The Saints did it. A franchise that rose from the depths of embarrassment, from faces hidden in the shadow of paper bags, reached the pinnacle in a few short years.
So why can't the Redskins, a team that has known glorious success, do the same?
|Dan Snyder (left) now tries to get it right with Mike Shanahan and Bruce Allen. (Getty Images)|
The track might stretch longer than Washington fans would wish.
When the odds were released in Las Vegas for the 2011 Super Bowl, the Redskins came in at 50-1. The Colts were 13-2, Chargers 8-1, while both the Saints and Patriots were tagged at 10-1. It could be worse. The Lions, Raiders, Buccaneers and the Rams were all listed at 100-1.
"Washington has a structure now," said former Redskins general manager and current CBS guru Charley Casserly. "There's a plan -- with [new general manager] Bruce Allen and Mike Shanahan, hopefully Dan Snyder will show patience and let the team develop."
It wasn't a particularly memorable decade for the Redskins. There were ill-advised draft picks, busted free-agent signings and grumpy ticket holders. Fans and management are tired of being middle of the pack or worse -- the Redskins just finished back-to-back seasons at the bottom of the NFC East.
Owner Dan Snyder, whose teams have gone 80-93 in his 11 years, hired a respected general manager in Allen (the son of a Redskin legend) and snagged a top-tier coach. Allen should do well dealing with the energetic Snyder, who, say what you want, isn't cheap or blasé about the game.
In eight years with the Oakland Raiders, Allen dealt with Al Davis and still organized a team that went to the Super Bowl. He and Shanahan will make a formidable team.
Their first two priorities will be quarterback and offensive line. In five years, Jason Campbell has shown that he has skills, but Shanahan must hope that Campbell's best football is ahead of him.
"I need to see more of him," said Shanahan. "I'm looking forward to it."
Shanahan explained what he wants in a quarterback, and Campbell would do well to listen up.
"I need a quarterback, No. 1, to be accurate, and No. 2, to be passionate about the game, about the preparation, the study and the execution," said Shanahan. "I've been around a lot of leaders and they do it different ways -- Joe Montana, Steve Young and John Elway. But they all had a deep desire to be the best."
Shanahan likes his quarterbacks both aggressive and fearless. And he doesn't just draft one to have one. He waits.
So what will Redskins do? Draft a quarterback in the first round and offensive linemen with the next two picks? The Redskins have the fourth pick overall, but it's highly unlikely Jimmy Clausen or Sam Bradford will last that long. So is free agency the way to go?
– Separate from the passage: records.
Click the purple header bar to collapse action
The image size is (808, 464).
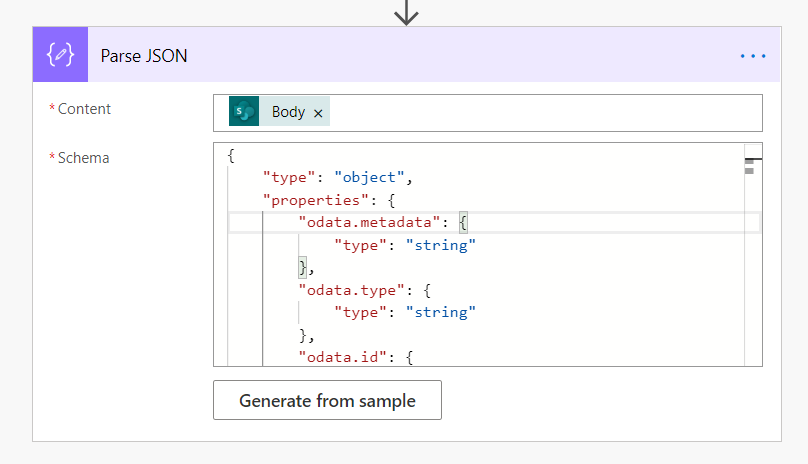[450, 56]
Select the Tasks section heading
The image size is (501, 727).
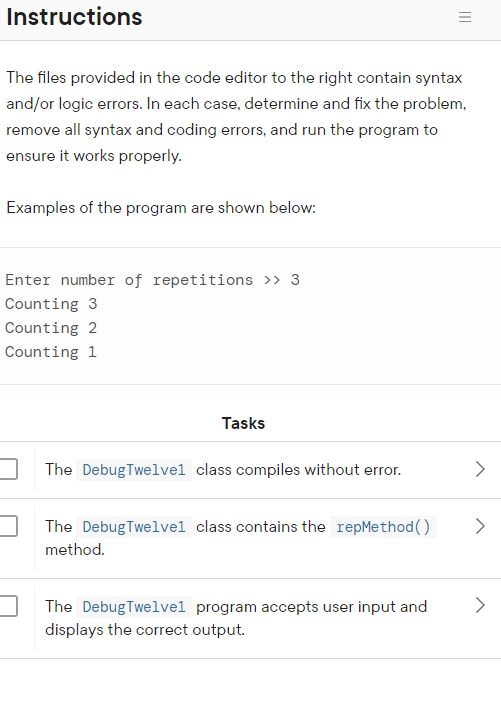(243, 423)
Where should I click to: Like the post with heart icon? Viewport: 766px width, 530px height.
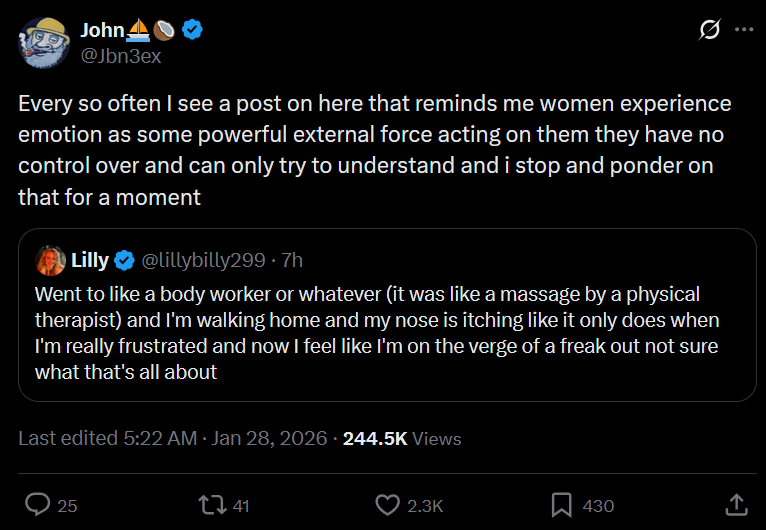(386, 505)
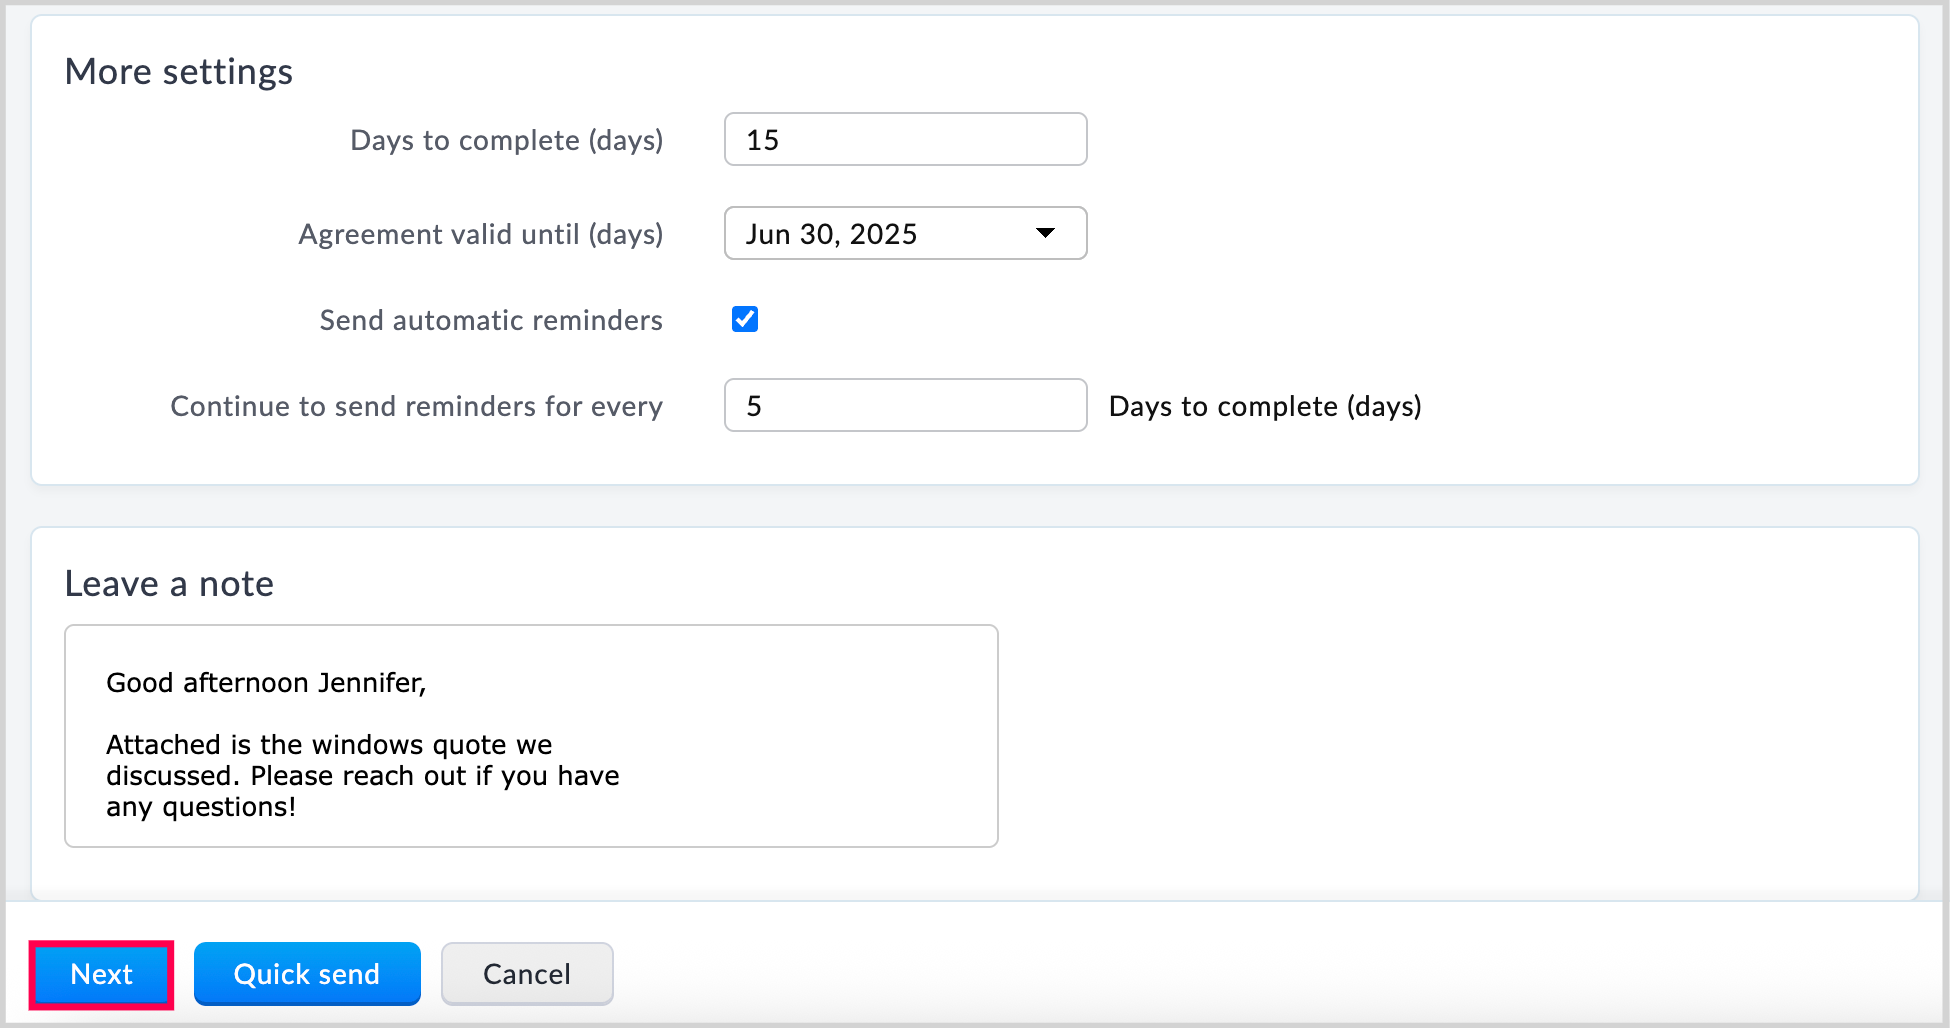The width and height of the screenshot is (1950, 1028).
Task: Place cursor after "any questions!" in note
Action: click(x=297, y=807)
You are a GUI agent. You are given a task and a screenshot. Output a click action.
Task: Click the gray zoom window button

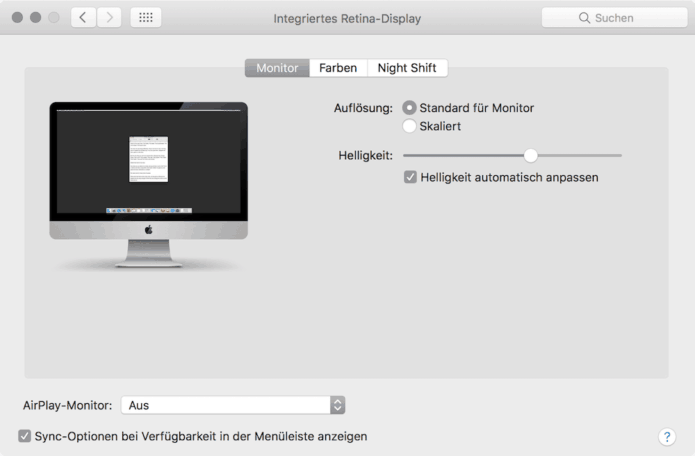click(53, 18)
There is much to consider. The NFL owners and the NFL Players Association will have many meetings and anguished quotes in the next couple of weeks. The deadline for a new collective bargaining agreement is March 5.
Failing an agreement, next season will become an uncapped year, meaning there will be no limit on player salaries. Maybe the Redskins would wait.
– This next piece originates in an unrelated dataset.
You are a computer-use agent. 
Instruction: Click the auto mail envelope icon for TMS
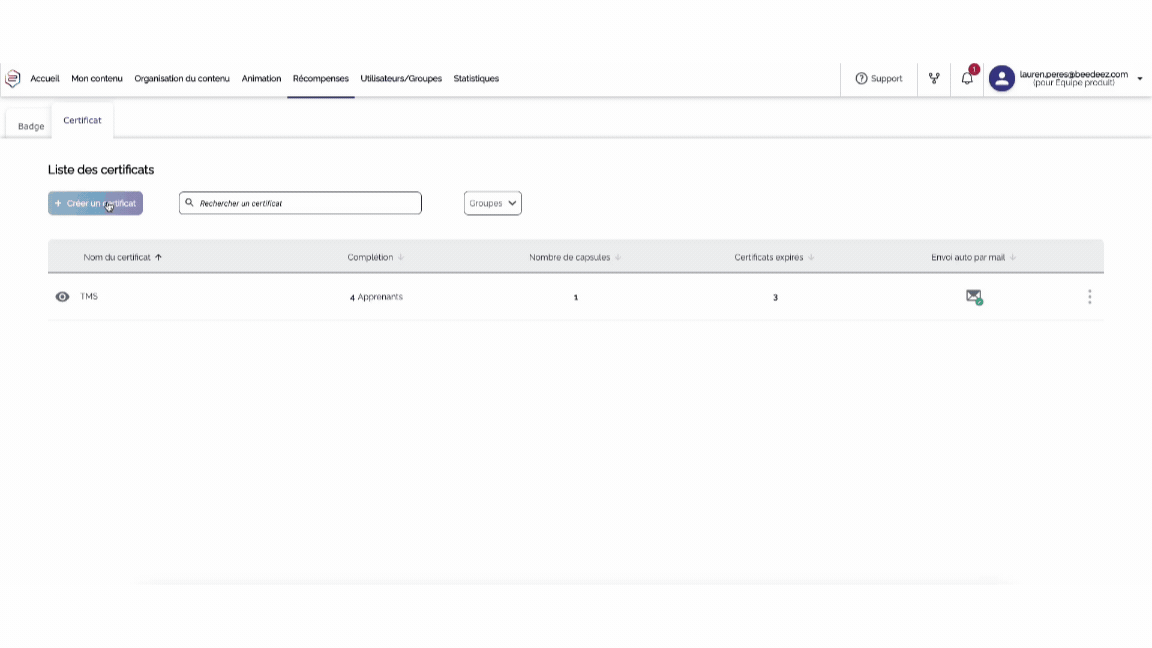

What's out there? Campbell, a restricted free agent, had his best year statistically, but in the event that he doesn't win Shanahan's complete approval, would the 28-year-old take a one-year deal? There is Kyle Orton, Denver's restricted free agent who performed well, if not spectacularly. Matt Moore in Carolina played better than Jake Delhomme, beating the Giants, Saints and Vikings at the end of the season. It seems likely, though, that the Panthers will keep him tied up.
Then are various and nefarious free-agent quarterbacks -- David Carr, Chris Redman, Tarvaris Jackson (restricted, and waiting again on Brett Favre).
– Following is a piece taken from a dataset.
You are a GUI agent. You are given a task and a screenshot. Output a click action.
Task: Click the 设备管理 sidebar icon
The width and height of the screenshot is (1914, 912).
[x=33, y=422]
Chad Pennington might be interesting. The respected leader is coming off his second shoulder surgery and would like to start but seems destined to be a backup.
One Redskin can't wait to get started with Shanahan.
"I wish I had the playbook now," said tight-end/H-back Chris Cooley. Cooley said he'd even like it if Shanahan played two tight ends, with Fred Davis on the other side.
And then there is the defense. Shanahan said the year away from football "let me watch everything everybody's doing, on both sides of the ball."
After using the 4-3 in Denver, there is speculation Shanahan might try a 3-4. A first in Redskins history? Shanahan knows Brian Orakpo has flexibility and London Fletcher is reliable wherever he plays. Albert Haynesworth is terrifying on the line and Jeremy Jarmon has developed quickly.
"Maybe they'll use a 4-3 and a 3-4," said Theismann, smiling. "The Saints did. But whatever happens, there is finally reason for optimism if you're a Redskins fan."